At 12 months, CVD risk factors (low-density lipoprotein cholesterol, high-density lipoprotein cholesterol, triglycerides, systolic and diastolic blood pressure) did not differ between groups (online supplementary table S6). The between-group difference in CVD risk factors diminished over time (online supplementary table S6). The use of antihypertensive drugs and HMG-CoA reductase inhibitors was similar between the groups at baseline. Only two patients in the intervention group reduced antihypertensive drugs.
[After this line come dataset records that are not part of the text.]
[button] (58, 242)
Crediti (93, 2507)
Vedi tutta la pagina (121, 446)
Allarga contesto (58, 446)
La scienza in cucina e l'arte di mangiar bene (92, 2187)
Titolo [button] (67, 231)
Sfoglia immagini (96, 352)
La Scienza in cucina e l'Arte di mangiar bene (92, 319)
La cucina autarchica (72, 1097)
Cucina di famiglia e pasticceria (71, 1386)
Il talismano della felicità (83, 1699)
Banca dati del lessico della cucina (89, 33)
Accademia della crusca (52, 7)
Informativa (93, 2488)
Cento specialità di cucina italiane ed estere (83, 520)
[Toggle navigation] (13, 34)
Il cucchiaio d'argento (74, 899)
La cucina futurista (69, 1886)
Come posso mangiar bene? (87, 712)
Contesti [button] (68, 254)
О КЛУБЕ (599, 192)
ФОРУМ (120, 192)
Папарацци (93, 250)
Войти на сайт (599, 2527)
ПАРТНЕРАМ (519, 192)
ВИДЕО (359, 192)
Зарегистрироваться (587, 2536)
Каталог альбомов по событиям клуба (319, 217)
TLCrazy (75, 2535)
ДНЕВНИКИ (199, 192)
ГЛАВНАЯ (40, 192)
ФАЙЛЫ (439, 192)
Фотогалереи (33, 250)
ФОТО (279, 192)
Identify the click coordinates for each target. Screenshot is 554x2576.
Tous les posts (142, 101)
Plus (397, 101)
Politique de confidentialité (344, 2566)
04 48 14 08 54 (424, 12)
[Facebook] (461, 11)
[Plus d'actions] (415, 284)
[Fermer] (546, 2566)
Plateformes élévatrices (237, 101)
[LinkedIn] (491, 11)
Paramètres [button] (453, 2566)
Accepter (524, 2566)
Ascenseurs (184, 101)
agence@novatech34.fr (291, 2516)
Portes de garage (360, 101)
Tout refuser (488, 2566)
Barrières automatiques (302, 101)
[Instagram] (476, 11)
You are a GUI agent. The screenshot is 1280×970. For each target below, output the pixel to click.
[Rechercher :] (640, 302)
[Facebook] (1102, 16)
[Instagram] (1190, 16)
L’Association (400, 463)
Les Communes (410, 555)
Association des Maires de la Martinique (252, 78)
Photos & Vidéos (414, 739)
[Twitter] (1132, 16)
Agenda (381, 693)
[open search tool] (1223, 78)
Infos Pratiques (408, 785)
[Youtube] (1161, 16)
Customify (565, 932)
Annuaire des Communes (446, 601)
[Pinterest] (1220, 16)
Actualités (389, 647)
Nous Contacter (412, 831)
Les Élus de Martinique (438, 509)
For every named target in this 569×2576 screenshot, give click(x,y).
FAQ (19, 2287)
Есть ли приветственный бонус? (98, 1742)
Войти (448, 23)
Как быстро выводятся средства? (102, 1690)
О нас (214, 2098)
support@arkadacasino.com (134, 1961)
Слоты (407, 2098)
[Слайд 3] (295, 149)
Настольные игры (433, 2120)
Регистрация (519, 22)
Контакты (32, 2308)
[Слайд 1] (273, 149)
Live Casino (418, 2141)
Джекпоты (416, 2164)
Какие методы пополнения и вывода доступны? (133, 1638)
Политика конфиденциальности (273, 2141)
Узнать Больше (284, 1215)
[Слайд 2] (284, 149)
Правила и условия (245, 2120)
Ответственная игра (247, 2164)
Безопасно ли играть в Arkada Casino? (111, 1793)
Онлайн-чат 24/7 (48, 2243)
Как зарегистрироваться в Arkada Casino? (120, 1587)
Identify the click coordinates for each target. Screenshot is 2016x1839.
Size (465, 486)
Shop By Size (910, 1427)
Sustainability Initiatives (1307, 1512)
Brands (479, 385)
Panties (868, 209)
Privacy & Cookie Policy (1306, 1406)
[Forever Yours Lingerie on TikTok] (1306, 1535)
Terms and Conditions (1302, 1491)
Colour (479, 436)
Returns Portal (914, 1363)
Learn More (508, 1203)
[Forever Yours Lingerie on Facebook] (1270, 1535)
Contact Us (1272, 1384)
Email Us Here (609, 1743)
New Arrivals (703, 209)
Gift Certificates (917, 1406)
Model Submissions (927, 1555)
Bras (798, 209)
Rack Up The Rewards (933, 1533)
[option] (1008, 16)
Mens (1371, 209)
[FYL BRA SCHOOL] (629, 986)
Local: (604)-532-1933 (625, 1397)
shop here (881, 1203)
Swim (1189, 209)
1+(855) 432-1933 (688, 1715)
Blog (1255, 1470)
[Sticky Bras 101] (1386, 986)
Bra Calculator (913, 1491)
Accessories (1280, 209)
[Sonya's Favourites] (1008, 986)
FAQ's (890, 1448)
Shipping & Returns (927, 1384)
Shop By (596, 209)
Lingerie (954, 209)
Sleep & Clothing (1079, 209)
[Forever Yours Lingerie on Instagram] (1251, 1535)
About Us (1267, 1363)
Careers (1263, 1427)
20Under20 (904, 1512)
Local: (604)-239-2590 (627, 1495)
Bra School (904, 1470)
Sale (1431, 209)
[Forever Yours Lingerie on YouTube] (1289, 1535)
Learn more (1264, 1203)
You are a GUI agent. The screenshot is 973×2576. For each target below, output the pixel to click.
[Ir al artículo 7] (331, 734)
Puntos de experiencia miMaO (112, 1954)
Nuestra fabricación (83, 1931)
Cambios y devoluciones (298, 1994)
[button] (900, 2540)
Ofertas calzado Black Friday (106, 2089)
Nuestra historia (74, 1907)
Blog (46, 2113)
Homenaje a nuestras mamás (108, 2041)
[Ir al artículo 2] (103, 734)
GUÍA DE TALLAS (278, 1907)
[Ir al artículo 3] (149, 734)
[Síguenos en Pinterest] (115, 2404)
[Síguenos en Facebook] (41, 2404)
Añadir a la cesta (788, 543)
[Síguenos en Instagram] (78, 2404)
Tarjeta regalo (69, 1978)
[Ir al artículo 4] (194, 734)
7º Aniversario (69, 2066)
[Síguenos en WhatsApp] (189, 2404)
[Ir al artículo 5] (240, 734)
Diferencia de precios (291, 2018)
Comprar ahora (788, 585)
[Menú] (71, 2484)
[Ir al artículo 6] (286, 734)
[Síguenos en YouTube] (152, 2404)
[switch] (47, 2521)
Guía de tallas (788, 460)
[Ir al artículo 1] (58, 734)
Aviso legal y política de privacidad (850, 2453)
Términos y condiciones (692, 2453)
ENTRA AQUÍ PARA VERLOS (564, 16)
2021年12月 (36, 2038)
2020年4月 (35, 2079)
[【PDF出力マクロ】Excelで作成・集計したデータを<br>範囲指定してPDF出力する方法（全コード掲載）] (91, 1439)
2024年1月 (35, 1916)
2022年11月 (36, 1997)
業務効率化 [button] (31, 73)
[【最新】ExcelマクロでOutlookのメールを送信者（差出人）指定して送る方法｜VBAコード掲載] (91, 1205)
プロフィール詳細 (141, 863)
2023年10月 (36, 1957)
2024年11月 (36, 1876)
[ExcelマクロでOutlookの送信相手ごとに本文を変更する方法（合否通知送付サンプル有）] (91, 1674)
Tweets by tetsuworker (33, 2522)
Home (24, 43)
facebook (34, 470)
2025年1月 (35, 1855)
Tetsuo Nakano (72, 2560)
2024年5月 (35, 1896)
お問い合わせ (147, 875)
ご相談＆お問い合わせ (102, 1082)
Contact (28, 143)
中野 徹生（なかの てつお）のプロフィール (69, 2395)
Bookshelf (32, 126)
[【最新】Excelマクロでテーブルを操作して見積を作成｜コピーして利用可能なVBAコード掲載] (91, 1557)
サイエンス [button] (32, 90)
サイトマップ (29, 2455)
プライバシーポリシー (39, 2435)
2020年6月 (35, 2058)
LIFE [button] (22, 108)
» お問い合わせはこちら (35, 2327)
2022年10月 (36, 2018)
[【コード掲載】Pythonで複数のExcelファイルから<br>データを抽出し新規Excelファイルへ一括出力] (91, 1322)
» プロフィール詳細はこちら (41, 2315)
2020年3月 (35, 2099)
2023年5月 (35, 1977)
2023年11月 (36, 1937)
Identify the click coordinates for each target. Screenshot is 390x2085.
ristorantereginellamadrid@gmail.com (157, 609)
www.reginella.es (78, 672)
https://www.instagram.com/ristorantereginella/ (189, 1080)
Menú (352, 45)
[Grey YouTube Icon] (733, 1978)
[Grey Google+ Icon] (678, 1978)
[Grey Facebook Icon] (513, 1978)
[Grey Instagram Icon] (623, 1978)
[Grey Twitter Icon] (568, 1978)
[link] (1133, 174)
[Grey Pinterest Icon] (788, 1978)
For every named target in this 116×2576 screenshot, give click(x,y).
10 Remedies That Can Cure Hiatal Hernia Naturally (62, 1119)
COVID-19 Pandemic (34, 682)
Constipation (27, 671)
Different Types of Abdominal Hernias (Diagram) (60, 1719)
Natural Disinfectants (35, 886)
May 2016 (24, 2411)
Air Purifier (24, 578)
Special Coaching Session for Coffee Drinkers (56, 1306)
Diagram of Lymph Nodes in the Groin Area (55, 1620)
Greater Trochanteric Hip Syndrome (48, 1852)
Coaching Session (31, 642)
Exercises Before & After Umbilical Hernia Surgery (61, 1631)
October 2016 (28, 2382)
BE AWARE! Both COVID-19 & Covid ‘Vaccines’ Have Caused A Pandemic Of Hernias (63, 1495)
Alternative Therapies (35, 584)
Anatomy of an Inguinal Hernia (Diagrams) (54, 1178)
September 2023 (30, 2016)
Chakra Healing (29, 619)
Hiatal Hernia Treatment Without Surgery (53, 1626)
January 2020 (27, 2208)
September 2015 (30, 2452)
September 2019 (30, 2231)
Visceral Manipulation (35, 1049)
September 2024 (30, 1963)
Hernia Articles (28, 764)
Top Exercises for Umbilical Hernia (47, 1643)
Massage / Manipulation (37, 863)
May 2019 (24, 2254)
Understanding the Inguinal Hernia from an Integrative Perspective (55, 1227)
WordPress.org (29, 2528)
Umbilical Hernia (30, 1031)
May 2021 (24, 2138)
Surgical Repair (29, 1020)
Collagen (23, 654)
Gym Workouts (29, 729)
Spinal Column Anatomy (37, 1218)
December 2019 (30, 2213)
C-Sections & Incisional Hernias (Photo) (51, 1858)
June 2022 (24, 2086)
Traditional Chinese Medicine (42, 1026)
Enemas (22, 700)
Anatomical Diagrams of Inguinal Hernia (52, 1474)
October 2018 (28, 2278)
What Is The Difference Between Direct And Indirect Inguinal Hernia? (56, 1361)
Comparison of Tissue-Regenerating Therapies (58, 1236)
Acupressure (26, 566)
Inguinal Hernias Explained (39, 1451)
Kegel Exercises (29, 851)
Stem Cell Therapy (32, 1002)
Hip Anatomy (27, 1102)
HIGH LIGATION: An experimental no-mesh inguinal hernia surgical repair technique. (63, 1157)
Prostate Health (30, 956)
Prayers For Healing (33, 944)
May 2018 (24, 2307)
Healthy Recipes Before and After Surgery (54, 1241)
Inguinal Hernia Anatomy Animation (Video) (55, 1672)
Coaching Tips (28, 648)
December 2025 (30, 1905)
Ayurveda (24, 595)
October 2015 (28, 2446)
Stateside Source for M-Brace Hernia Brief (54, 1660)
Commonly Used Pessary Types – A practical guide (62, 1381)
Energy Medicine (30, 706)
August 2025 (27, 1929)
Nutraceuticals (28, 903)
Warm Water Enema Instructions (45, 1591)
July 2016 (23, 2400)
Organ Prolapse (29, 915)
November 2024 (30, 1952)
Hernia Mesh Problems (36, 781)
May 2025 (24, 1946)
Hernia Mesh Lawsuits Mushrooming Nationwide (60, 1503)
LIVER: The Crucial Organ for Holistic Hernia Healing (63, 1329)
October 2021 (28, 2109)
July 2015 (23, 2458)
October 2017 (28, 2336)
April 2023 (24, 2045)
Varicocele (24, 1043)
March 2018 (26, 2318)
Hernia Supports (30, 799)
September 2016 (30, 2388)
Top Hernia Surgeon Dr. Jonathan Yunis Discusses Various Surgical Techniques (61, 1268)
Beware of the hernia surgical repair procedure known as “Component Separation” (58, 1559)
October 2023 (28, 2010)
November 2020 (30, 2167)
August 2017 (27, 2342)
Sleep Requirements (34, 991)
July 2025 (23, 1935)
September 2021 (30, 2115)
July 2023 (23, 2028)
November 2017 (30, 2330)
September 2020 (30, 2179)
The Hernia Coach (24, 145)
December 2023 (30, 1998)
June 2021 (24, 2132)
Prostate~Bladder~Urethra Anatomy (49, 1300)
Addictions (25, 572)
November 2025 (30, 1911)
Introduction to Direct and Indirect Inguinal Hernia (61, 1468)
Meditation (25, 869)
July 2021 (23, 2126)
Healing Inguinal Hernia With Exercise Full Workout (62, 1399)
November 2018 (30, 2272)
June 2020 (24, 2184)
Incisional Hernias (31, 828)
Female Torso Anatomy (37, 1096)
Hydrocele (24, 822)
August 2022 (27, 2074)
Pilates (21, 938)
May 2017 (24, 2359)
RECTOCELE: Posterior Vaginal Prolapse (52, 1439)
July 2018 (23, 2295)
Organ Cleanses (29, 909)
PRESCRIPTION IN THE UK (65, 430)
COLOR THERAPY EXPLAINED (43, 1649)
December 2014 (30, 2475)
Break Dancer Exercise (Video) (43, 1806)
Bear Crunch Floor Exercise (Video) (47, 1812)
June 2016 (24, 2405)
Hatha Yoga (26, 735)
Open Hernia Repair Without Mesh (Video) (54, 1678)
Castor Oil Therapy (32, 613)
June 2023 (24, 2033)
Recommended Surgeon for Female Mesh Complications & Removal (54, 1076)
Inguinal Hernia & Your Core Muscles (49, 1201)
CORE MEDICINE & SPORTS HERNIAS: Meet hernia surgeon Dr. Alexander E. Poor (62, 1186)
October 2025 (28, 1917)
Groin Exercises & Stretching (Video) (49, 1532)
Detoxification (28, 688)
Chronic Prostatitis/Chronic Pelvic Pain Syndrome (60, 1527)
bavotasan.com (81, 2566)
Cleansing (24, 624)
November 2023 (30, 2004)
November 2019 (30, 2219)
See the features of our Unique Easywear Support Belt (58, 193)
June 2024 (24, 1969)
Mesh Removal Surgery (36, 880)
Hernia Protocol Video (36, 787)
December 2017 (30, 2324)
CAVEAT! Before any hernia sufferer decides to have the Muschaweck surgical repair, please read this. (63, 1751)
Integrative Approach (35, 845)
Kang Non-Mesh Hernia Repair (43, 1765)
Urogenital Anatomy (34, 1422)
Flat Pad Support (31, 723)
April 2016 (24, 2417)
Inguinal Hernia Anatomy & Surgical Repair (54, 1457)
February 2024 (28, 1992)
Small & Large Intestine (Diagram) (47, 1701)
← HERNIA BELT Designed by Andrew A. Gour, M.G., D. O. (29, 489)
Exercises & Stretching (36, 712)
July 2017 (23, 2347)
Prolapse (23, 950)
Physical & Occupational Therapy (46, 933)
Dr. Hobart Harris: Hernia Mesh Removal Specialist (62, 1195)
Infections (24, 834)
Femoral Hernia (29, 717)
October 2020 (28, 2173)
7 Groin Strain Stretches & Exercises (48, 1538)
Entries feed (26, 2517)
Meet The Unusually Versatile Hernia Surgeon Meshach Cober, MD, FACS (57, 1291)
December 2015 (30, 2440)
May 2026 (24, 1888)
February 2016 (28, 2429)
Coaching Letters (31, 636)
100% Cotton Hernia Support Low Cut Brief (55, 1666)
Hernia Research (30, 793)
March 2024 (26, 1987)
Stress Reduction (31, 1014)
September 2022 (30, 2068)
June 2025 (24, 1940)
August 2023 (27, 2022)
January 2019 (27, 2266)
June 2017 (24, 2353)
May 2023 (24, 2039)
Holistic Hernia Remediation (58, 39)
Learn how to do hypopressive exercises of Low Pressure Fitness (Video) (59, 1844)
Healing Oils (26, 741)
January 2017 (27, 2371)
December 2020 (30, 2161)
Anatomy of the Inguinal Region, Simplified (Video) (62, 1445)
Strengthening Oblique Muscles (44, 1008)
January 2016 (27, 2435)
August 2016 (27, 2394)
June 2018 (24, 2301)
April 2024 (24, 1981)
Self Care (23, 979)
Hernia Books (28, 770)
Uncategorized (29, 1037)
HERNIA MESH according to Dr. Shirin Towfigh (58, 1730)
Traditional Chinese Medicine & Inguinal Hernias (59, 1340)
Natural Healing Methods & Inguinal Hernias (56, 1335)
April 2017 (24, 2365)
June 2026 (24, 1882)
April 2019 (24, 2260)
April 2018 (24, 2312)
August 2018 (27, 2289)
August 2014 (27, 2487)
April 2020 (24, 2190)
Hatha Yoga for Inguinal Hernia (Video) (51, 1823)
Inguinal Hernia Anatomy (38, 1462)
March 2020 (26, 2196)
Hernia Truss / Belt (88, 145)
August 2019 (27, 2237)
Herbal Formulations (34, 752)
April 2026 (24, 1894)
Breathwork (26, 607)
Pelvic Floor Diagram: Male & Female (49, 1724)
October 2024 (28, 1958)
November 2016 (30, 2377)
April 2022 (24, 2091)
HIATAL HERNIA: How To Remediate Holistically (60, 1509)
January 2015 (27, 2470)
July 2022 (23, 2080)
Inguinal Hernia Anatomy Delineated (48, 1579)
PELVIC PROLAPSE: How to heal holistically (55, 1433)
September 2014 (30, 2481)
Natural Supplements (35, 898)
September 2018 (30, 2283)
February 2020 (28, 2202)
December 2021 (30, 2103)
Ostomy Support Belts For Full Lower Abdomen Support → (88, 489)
QoL improved by 11.1 points (SD 21.8) at 12 months in the intervention compared with 0.71 points (SD 19.4) in the control group (adjusted difference 8.6, 95% CI 2.0 to 15.2; p=0.01; online supplementary figure S6).

Post hoc outcomes

Those who discontinued IT in the intervention group lost more weight than those who did not (12.2 kg (SD 4.1) vs 8.3 kg (SD 4.0); p=0.02). Furthermore, they had lower baseline HbA1c (7.9% (SD 0.8) vs 8.9% (SD 1.6)) (62.4 mmol/mol (SD 8.8) vs 74.4 mmol/mol (SD 17.7); p=0.03), lower baseline insulin dosage (43.7 units (SD 22.9) vs 93.4 units (SD 42.4); p<0.0001) and were mostly male (77% vs 30%; p=0.008, online supplementary table S5). There was a marked increase in 30 min postprandial increment in plasma C-peptide (30 min fasting) compared with baseline by 283.8 pmol/L (95% CI 137.2 to 430.4; p=0.001), despite no change in AUC_0–210 C-peptide.

Adverse events

Both groups reported easily managed mild or moderate adverse events (AEs) (online supplementary table S8). There was no significant difference in hypoglycemia between groups (adjusted incidence rate ratio 0.55, 95% CI 0.25 to 1.25; p=0.15), nor was there any difference observed during the TDR LED phase (online supplementary table S7). No hypoglycemia required assistance. The most frequent AEs in the intervention group were constipation (n=26), sensitivity to cold (n=23), flatulence (n=21), diarrhea (n=19) and dizziness (n=17).

Fourteen serious adverse events (SAE) occurred (nine control group and five intervention group). Only one SAE (an episode of postural hypotension) was thought to be intervention related. No deaths occurred during the study.

Discussion

This is the first randomized clinical trial to demonstrate that a low-energy TDR-based lifestyle intervention safely induces weight loss, reduces insulin requirements, and improves QoL specifically in participants with long-standing type 2 diabetes and obesity receiving IT.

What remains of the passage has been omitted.